I was 11 years old when my mother had a nervous breakdown that required hospitalisation. She was diagnosed with Schizophrenia and, through an effective combination of medication, therapy, and Papa’s unflinching support, she went on to live a full and happy life.
We were living in Delhi then, and everyone in our neighbourhood knew about it. Both my parents were very open about what had happened and how they intended to deal with it going forward. They saw no reason to hide this sensitive issue of mental illness.
Unfortunately, this openness also armed my enemies—or rather, frenemies—with ammunition. And we all know how cruel children can be.
We used to have a three-tier Insult Index:
- Pagal (Nutcase) – An occasional offence, something everyone was guilty of.
- Crack – Significantly worse, usually reserved for repeat offenders, implying something was flawed in your head.

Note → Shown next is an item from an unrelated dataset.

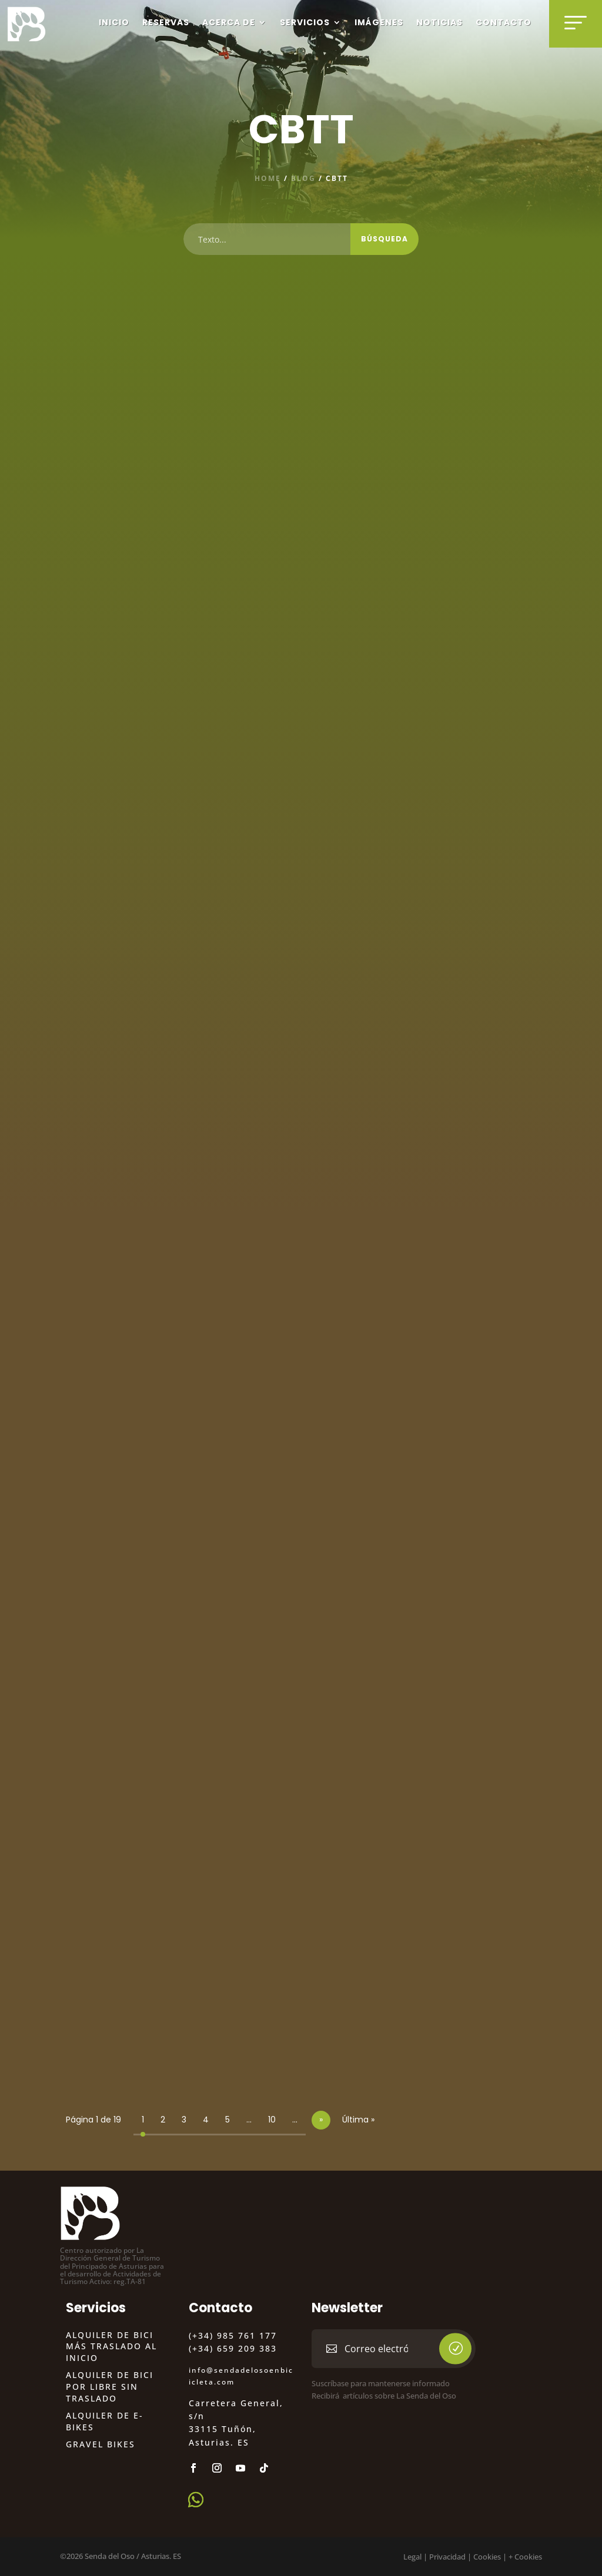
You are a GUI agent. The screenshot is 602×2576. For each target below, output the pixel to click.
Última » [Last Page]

- Mental – The worst imaginable insult, suggesting you were a certified madcap.
Truth be told, I’ve used these myself—especially during those childhood fights, particularly when I was losing!
One day, during a fight that I was actually winning, a friend called my mother “Mental” and, by extension, labelled me a “Crack.” I lost my cool. A big showdown followed, but the matter wasn’t settled—and I knew it would come up again.
When I got home, I told my mother. She was surprisingly dismissive. She said it was a fact and couldn’t understand why I was so perturbed by it.
Still unsettled, I waited for Papa to return from work and recounted the incident to him. His response was very different.
He told me I needed to stop reacting to insults—because reacting gives your enemy power.
Then he added advice that I still follow today:
We have only one pass at life. Why waste it being bothered by someone else’s judgement? Life is too precious to be spent on petty and irrelevant issues.